Start of Block

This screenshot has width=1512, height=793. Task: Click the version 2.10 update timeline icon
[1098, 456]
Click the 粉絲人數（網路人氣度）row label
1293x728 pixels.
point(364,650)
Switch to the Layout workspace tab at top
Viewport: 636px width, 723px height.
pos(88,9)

End of Block

Aim of the task: Retype the material. Keep it exact.

Task answer:
This screenshot has width=1512, height=793. Task: Click the version 2.10 update timeline icon
[1098, 456]
Click the 粉絲人數（網路人氣度）row label
1293x728 pixels.
point(364,650)
Switch to the Layout workspace tab at top
Viewport: 636px width, 723px height.
pos(88,9)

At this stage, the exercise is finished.